PAGE

--------------------------------------------------

Re-re-re-revising American History

Peter Wood

A version of this appeared in the Library of Law and Liberty on September 3, 2015. 

At its July 2012 national conference, the College Board announced with fanfare the roll out a new Advanced Placement U.S. History (APUSH) “course and exam revisions.”  A 52-page PowerPoint directed to AP teachers extolled the achievement and laid out the schedule.  The “curriculum framework” would be available in October 2012; “workshop consultant training” would begin in spring 2013; and the course would be taught for the first time in fall 2014. 

The heralding of a new APUSH was not subtle yet outside the circle of Advanced Placement history teachers, it attracted little notice.  This changed in March 2014 when a retired APUSH teacher, along with a lawyer affiliated with a think tank, the American Principles Project, posted a short article, “New Advanced Placement Framework Distorts America’s History.”  The rhetoric was heated:  “A dramatic, unilateral change is taking place in the content of the College Board’s Advanced Placement U.S. history course.”  And the details were sketchy: 

The new Framework inculcates a consistently negative view of the nation’s past. For example, the units on colonial America stress the development of a “rigid racial hierarchy” and a “strong belief in British racial and cultural superiority.” The Framework ignores the United States’ founding principles and their influence in inspiring the spread of democracy and galvanizing the movement to abolish slavery.

--------------------------------------------------

DATA
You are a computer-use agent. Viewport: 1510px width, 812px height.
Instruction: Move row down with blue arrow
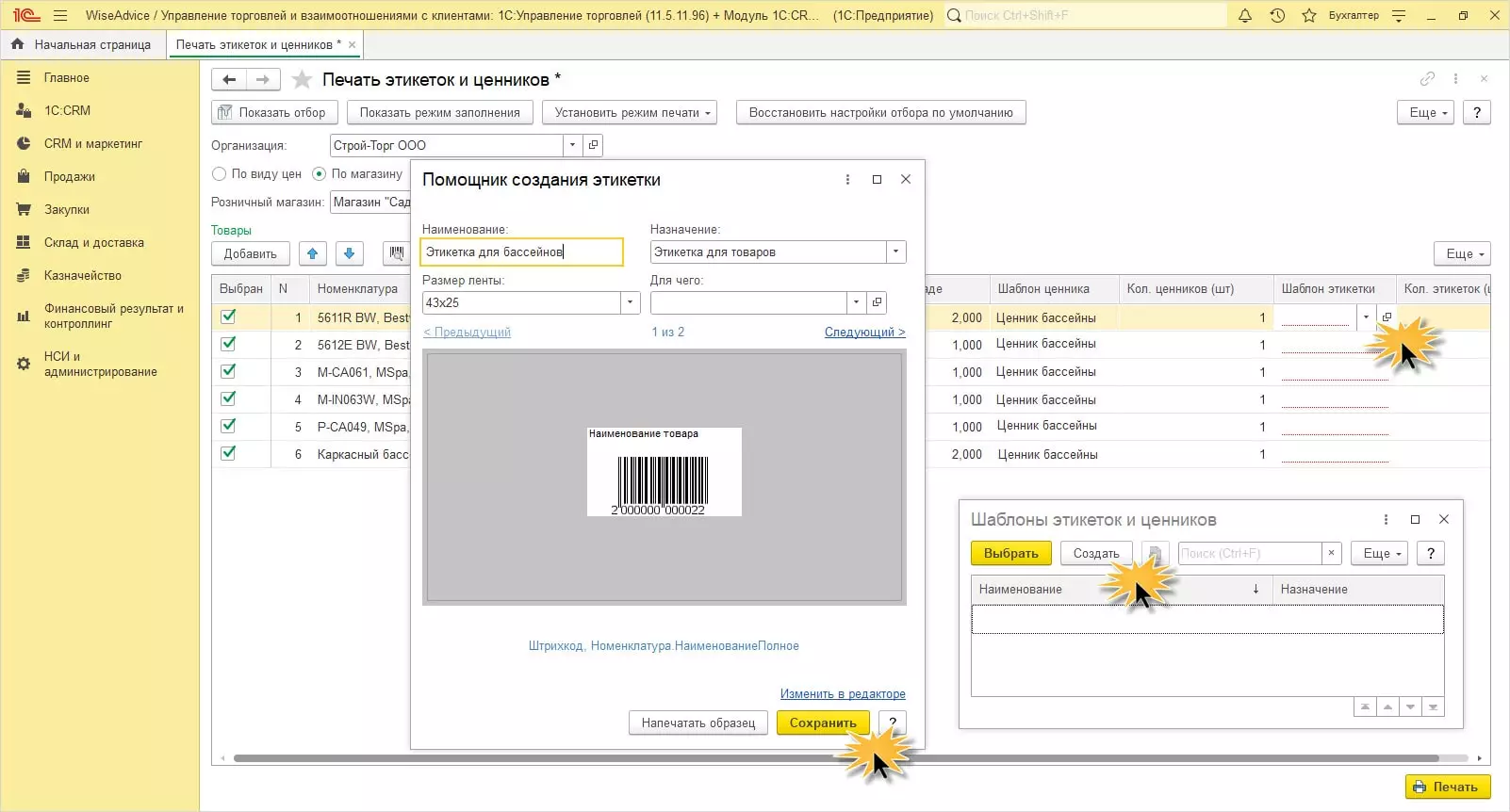point(349,253)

--------------------------------------------------

REQUESTS
[1] In the essay on revising American history above, when was the new APUSH course to be taught for the first time?
[2] Extend the essay on revising American history above, picking up from the point where it stops.

ANSWERS GIVEN
[1] In fall 2014.

[2]
I read the article skeptically, but as the head of an organization devoted to academic standards, I felt obliged to weigh the allegations against the actual standards. 

The old (pre-2014) standards fit nicely onto five pages and left most of the work of devising a course to the AP teacher.  The 2014 “Course and Exam Description,” by contrast, ran 134 pages, including the detailed explanations of how the new examination would work.  I dug in and found to my surprise that the AP teacher and the lawyer had a point.  But it struck me that the situation was more complicated than their warning flare had suggested.

For one thing the 2014 revisions (which for shorthand I will call APUSH 1.0 to distinguish them from the 2015 revisions, APUSH 2.0) conveyed more than “a consistently negative view of the nation’s past.”  That negative view was apparent, but so were two other things.  First, APUSH 1.0 set out an approach to teaching American history that radically downplayed historical content in favor of what its authors called “historical thinking skills.” Second, APUSH 1.0 set out a strong narrative of U.S. history as a story of oppressors and exploiters dominating the oppressed and the exploited.  “Consistently negative” yes; but also tightly organized around teaching a particular interpretation of American history. 

My discipline is social anthropology, not history, and while there are parts of APUSH 1.0, such as its treatment of Native Americans, that I could evaluate from an informed scholarly perspective, there were many other parts that I thought should be examined carefully by subject experts.  So I did two things.  I wrote and published a long essay, “The New AP History: A Preliminary Report.”  And I wrote to a fair number of professors of American history asking them to look at APUSH 1.0 for themselves and let me know what they thought.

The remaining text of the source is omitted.